Partho's college peers and profs remember him as studious, cordial & slightly different

By Mita Mukherjee
  • Published 14.06.15
Partho De at his home on Thursday

Calcutta, June 13: Partho De, who held on to his dead sister's body for six months before its fortuitous discovery, was among the best in a class of bright physics students two decades ago but often behaved "unusually", his then peers and teachers said.

Asked about specifics, they couldn't recall much apart from his habit of abruptly flitting from one topic to another during conversations. But it seems Partho, 44, now in a mental hospital after his arrest on Thursday, gave them all a strong impression of being "different".

"He was very studious and cordial in class but there was something unusual in his behaviour," said Ashik Paul, an associate professor with Calcutta University who had been Partho's batch-mate at the Rajabazar Science College.

Partho had left the university in 1995 with a BTech in radio physics and electronics, a course that attracted some of the city's highest-scoring physics graduates in the 1990s.

Calcutta University then allowed only honours graduates into its BTech courses. Its 25 BTech seats in radio physics and electronics were mostly occupied by graduates with first-class marks (60 per cent or above) in physics, which counted as a feat considering the university's often miserly marking.

Partho would attend classes regularly, never failed to complete his assignments on time, and often worked on his laboratory projects till late in the evening.

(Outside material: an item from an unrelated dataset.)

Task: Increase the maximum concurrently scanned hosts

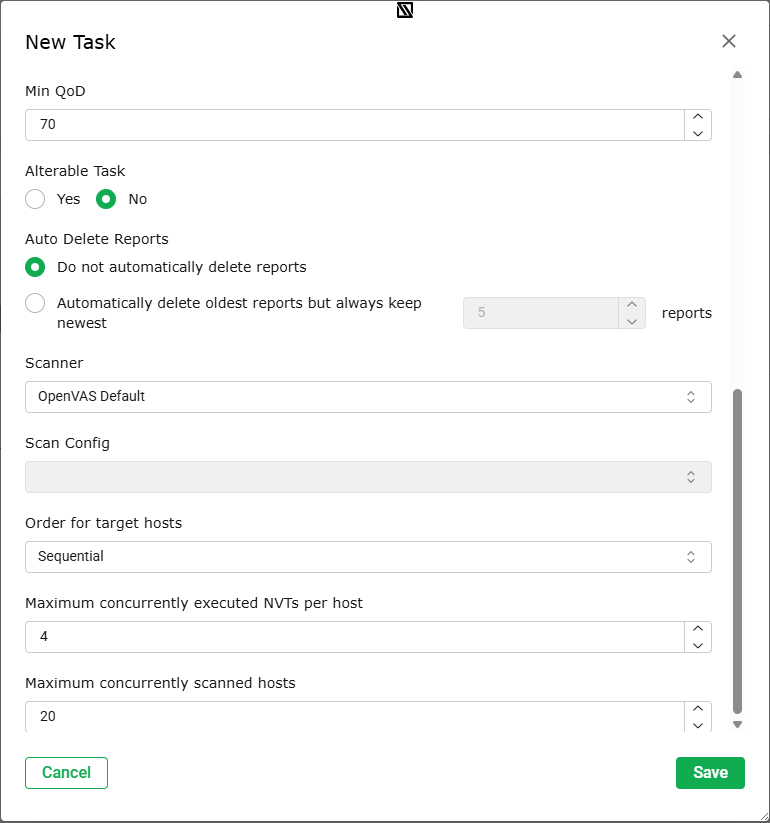Action: pyautogui.click(x=698, y=709)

"He was perfectly all right in his studies. His performance in the BTech exam wasn't outstanding but he was definitely much more intelligent than an average student," said Sushanta Sen, one of Partho's former professors.

"But when we (the teachers) interacted with him one-to-one, we found him slightly different from others. During conversations, he would often jump from one topic to another, which seemed abnormal for someone of his intelligence."

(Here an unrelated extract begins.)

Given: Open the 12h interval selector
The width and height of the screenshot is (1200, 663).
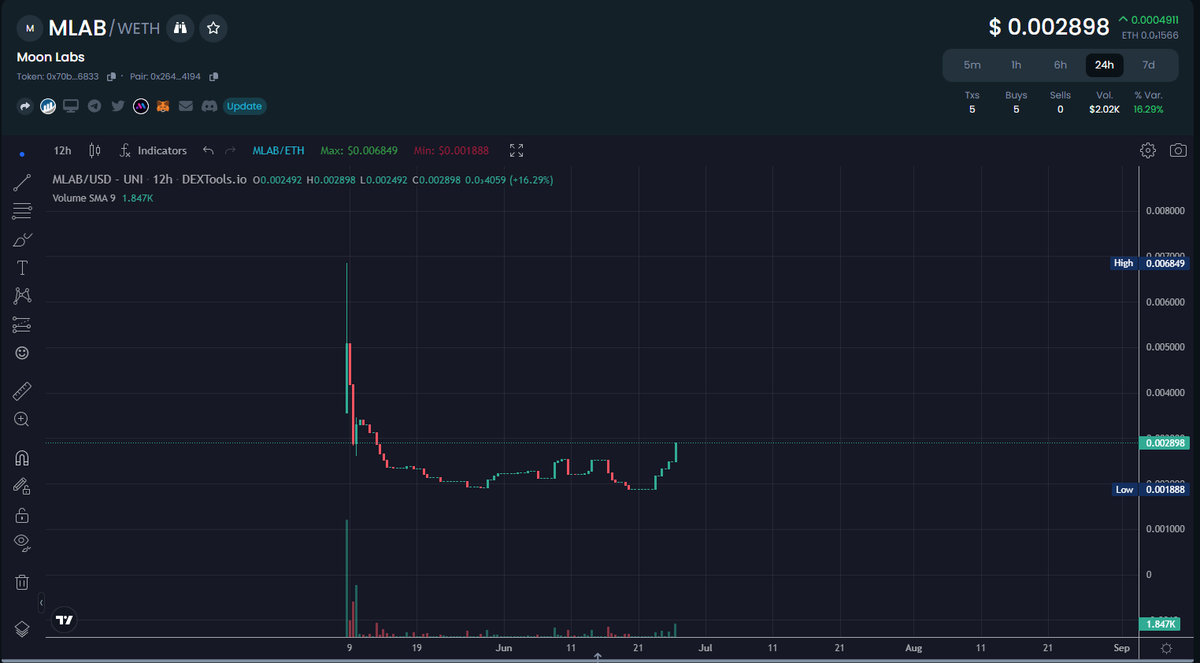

In the 1990s, students who took the radio physics BTech course mainly aimed to earn a doctorate and pursue a career in advanced research. But Partho chose to work for an IT company.

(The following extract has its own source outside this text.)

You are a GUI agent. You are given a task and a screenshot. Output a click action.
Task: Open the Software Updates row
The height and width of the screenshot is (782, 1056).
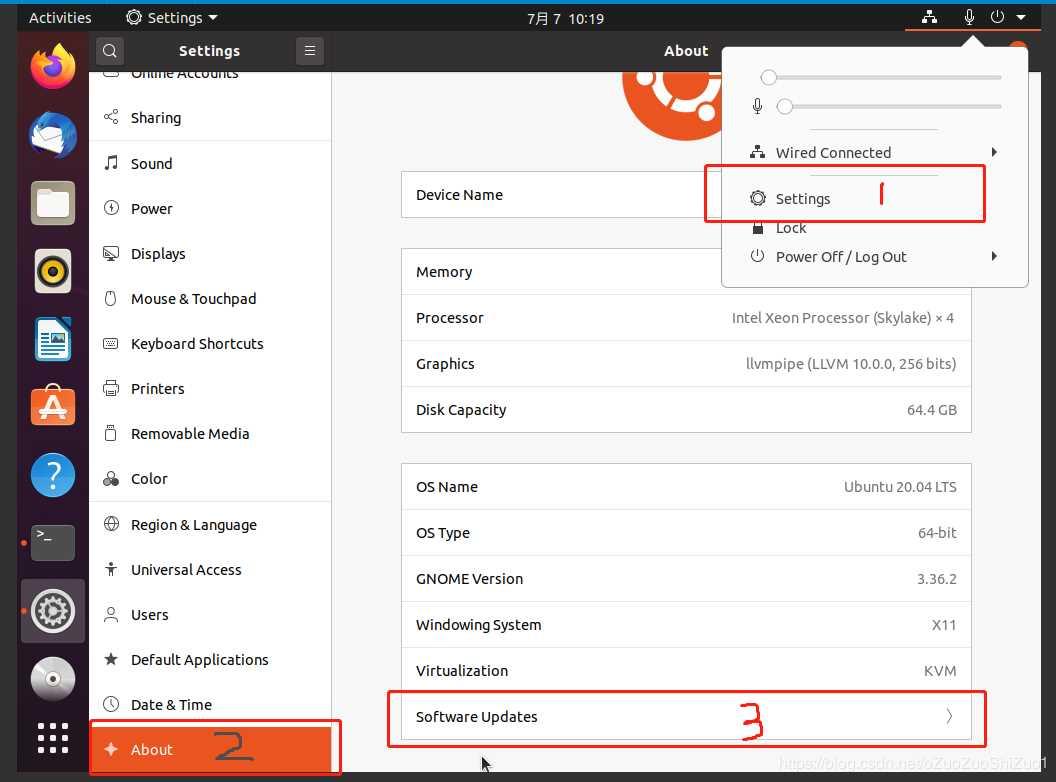point(686,717)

He was unusual also in never returning to meet his teachers. "Most of our students stay in touch but Partho never did," Sen said.

Sen had also taught Partho's elder sister Debjani, 46, who did the same course three years before him.

"She was unlike him in many ways. She met me at least twice after she cleared her exams," he said. Yet, after earning her degree, Debjani chose to teach music at a school.

"The very best got the seats in radio physics then," Manas Joardar, former professor of applied physics at Rajabazar Science College, confirmed.

Calcutta University's BTech course in radio physics and electronics lost its sheen with the advent of private engineering colleges that opened their BTech courses to undergraduates. This year, Calcutta University too allotted half its BTech seats to undergraduates.